While Republic FC took to the field for training on Tuesday, they did so far from their normal venue.
Instead, Mark Briggs’ men took to the grounds of Folsom State Prison to hold a training session before a group of 125 spectators from the facility. The session marked the renewal of a program that originated in 2018, a then-monthly initiative that saw Republic FC staff take part in monthly pickup games with those incarcerated, coached by a small group of players.
This time, however, Republic FC’s entire squad made the trip. After making their way through the facility’s security checkpoints, around the 5th cell block and into the main prison yard, players laced up their boots and got to work preparing for this week’s crucial division matchup with San Diego.
From the start, it was an experience unlike any other. After all, being inside the walls of California’s second-oldest correctional facility brings its own combination of surreal and uncomfortable feelings.
However, after training began and the mindset of preparation took over, those feelings quickly evaporated for the Boys in Old Glory Red. Smiles took over every member of the Indomitable Club as cheers emanated from those who came to watch, becoming immediately invested in the team’s possession and shooting drills. The spectators rallied around equipment manager Alejandro Caparelli, who substituted in at goalkeeper, and resembled a passionate group of fans eager to watch their team and engage with the game.
“You can tell they all love the game of soccer and follow the team,” said forward Cameron Iwasa. “They were talking to us about our games, and thanked us for coming. This was clearly big for them.”
After the session, Republic FC players and staff took to the fence-line to interact with those who watched the session- all of which were more than ready to talk soccer. 19 year-old academy product Julian Chavez talked with incarcerated persons for nearly 30 minutes about his performance during the 2020 season, and a group cheered on “goal scorer” Tucker Bone, who made the trip despite his season-ending injury, as he made his way over.
“This was tremendously rewarding,” said Coach Mark Briggs. “I think we were all really impressed with everyone who we interacted with. What they knew about the game and the team was amazing. Experiencing this is something everyone will remember.”
Before the club departed, Caparelli left his boots and two of the team’s training balls for those who came to watch.
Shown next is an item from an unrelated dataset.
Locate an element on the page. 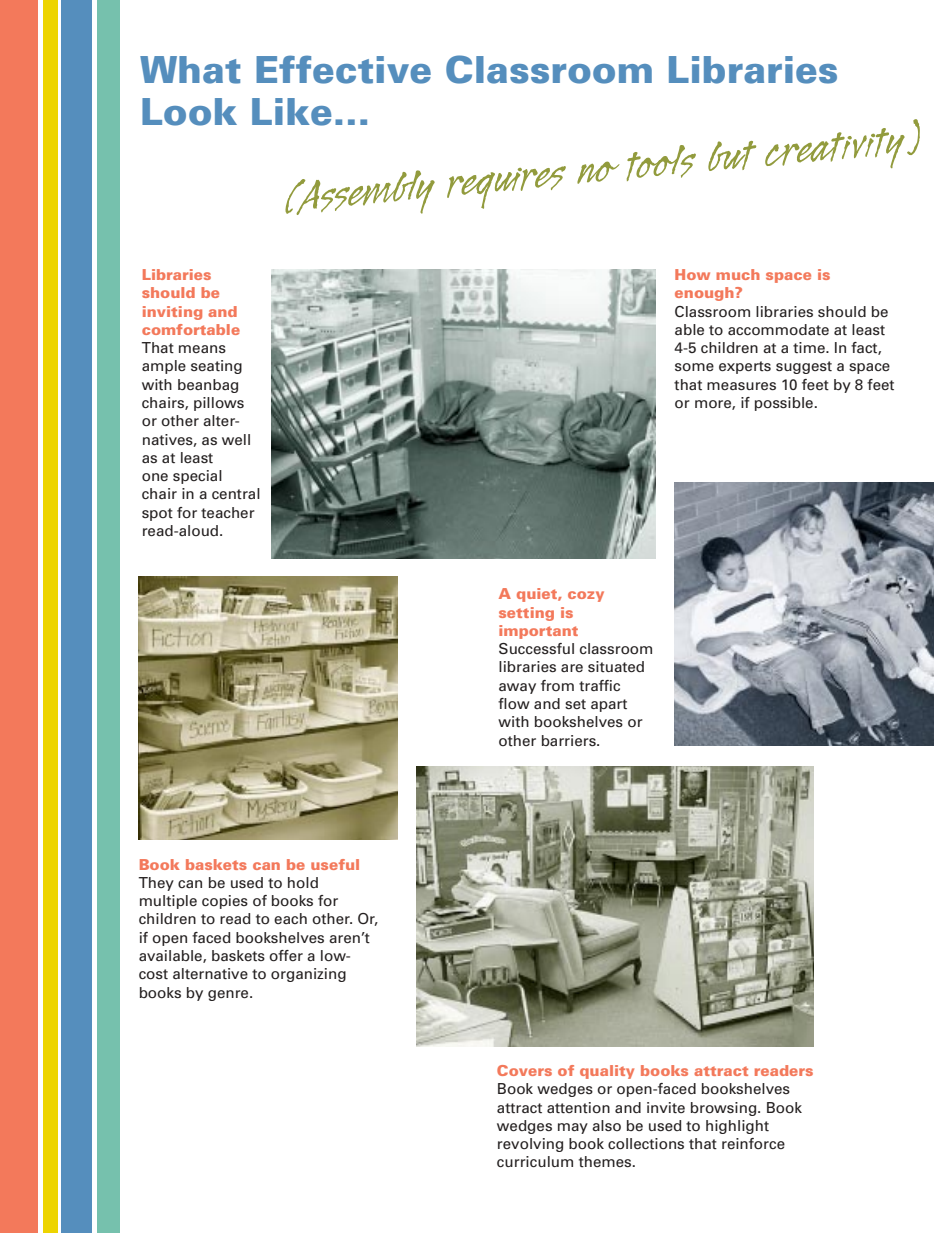 The image size is (952, 1233). Look is located at coordinates (189, 112).
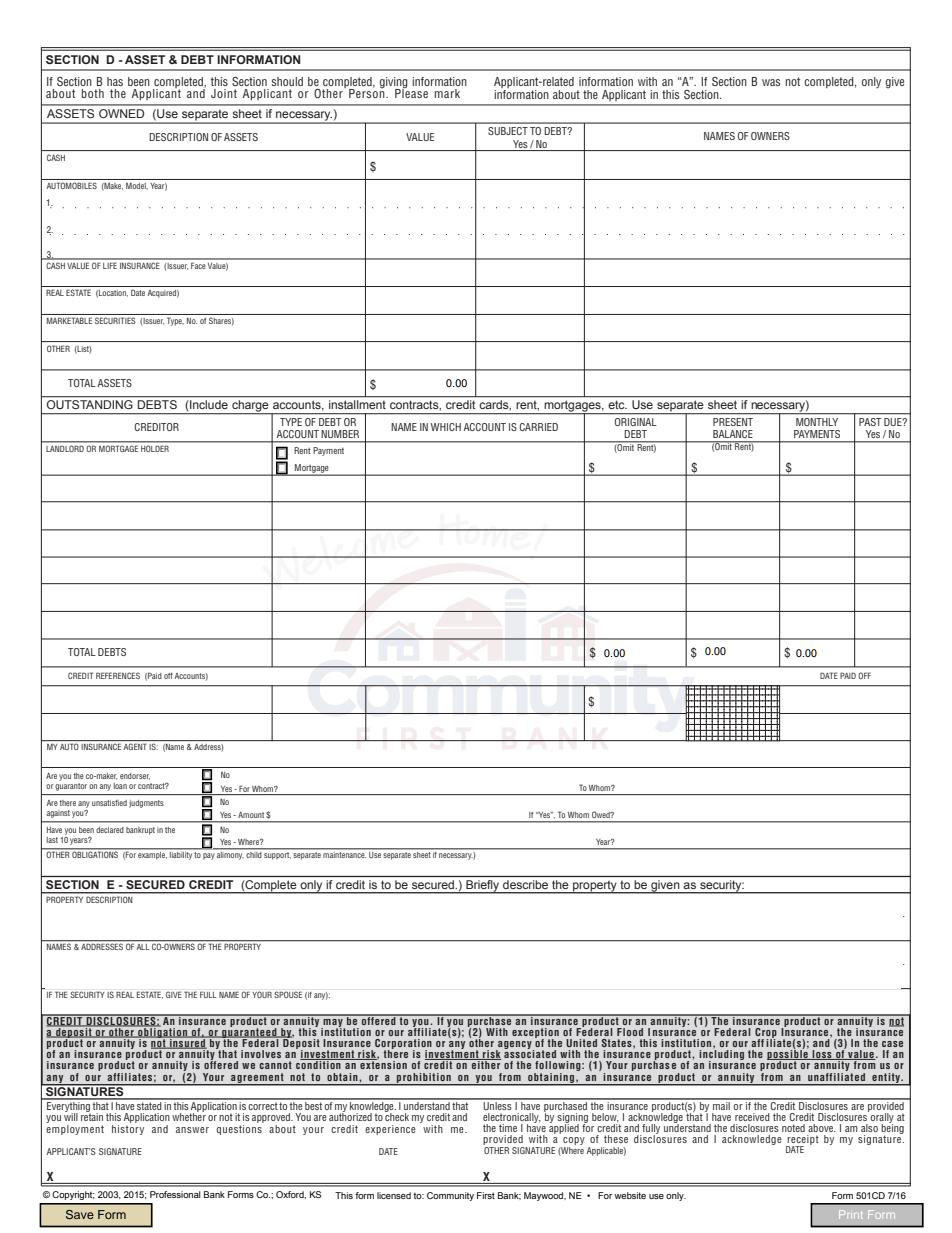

While a small gesture, it represented the club’s goal in returning- to give back, show compassion, and form positive relationships with the facility's incarcerated persons.
“This is an experience unlike any other,” said Republic FC President and General Manager Todd Dunivant. “It is amazing to be able to talk with some of these people and break down the walls between us.”
While returning to Folsom Prison was a long time coming, Republic FC plans to resume monthly visits as soon as next month to play games with staff and small groups of players- similar to the club’s visits in 2018 and 2019. But after the success- and impact- of Tuesday’s training, bigger events including the whole team are likely to happen on a more regular basis.
“This was such a welcome sight to us,” Lieutenant Ernie Valencia, the Prison’s Chief Information Officer, told the team. “This creates a great bond between the incarcerated population here and the club. It also gives our incarcerated population a sense of community, and reminds them that they aren’t forgotten.”